* [Assignment]:
Go through the lines below one by one and count those holding the string "radio". Give the count alone.

------ Input for this task

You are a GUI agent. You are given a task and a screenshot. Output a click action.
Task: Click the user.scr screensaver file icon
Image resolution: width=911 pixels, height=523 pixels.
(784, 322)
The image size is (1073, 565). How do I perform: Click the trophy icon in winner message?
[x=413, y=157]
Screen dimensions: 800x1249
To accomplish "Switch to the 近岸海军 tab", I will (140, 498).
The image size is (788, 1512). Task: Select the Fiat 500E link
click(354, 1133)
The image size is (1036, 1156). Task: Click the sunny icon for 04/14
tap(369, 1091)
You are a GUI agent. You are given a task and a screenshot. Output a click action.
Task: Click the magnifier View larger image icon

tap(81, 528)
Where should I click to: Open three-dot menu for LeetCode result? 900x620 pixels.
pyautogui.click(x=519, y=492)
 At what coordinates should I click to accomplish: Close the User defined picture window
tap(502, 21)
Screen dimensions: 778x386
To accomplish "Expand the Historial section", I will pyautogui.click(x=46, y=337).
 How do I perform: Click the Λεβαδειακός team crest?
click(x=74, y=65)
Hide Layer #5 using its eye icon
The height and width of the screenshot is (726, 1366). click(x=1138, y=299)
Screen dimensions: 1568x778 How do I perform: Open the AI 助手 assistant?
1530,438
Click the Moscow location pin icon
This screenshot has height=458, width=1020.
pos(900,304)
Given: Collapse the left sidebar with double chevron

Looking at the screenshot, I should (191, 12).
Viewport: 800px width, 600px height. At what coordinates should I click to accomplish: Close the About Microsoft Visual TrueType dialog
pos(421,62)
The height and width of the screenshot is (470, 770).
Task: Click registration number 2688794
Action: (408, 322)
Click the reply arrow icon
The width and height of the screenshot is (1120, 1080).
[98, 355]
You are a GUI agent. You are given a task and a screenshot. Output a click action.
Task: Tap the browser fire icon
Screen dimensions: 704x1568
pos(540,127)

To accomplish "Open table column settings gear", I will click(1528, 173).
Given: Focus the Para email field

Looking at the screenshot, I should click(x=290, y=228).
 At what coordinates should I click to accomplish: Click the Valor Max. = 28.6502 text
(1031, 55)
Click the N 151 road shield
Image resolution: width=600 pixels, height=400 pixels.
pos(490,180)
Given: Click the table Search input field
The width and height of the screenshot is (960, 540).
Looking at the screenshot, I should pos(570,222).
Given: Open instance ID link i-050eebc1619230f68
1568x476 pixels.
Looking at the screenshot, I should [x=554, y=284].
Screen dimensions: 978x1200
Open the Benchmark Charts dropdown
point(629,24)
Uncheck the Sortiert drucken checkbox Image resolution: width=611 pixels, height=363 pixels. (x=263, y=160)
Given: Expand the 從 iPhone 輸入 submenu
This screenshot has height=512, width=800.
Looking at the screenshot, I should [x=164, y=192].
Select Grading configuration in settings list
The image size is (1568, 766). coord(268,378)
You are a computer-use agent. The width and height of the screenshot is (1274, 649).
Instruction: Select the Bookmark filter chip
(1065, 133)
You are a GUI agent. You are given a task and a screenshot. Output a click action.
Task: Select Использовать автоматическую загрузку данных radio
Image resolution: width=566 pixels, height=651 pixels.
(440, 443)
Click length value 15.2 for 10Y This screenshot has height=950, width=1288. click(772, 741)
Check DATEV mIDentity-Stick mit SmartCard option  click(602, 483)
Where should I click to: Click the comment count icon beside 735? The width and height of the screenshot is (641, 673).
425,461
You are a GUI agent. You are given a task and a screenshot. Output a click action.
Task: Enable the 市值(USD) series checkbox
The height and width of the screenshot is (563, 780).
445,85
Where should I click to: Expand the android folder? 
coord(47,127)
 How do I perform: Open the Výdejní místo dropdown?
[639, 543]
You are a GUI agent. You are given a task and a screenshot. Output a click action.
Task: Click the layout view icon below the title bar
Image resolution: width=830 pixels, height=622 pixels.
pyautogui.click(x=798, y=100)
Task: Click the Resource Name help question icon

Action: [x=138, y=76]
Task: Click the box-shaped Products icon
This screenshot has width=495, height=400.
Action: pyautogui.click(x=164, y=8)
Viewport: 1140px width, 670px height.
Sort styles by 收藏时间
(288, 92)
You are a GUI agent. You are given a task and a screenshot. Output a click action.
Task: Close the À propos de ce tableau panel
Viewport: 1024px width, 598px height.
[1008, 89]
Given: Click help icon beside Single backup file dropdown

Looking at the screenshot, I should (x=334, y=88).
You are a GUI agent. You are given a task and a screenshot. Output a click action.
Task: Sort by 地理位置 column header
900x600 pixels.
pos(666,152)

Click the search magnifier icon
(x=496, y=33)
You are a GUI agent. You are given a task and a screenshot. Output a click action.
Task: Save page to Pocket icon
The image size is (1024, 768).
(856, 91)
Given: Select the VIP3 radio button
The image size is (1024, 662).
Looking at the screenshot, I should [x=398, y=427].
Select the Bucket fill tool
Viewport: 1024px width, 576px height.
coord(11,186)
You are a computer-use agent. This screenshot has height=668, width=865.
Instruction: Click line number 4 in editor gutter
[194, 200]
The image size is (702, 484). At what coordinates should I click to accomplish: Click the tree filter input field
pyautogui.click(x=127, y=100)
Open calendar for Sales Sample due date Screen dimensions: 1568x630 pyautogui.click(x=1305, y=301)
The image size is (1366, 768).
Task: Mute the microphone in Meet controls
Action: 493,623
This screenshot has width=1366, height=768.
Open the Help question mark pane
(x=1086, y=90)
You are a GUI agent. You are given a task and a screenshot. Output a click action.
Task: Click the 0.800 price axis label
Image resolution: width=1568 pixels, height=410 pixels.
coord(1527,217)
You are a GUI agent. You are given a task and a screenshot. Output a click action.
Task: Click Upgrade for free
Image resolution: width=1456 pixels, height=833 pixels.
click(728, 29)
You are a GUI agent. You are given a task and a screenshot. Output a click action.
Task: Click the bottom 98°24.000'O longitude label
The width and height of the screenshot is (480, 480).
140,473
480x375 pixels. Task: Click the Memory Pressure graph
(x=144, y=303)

------------

* [Final answer]:
2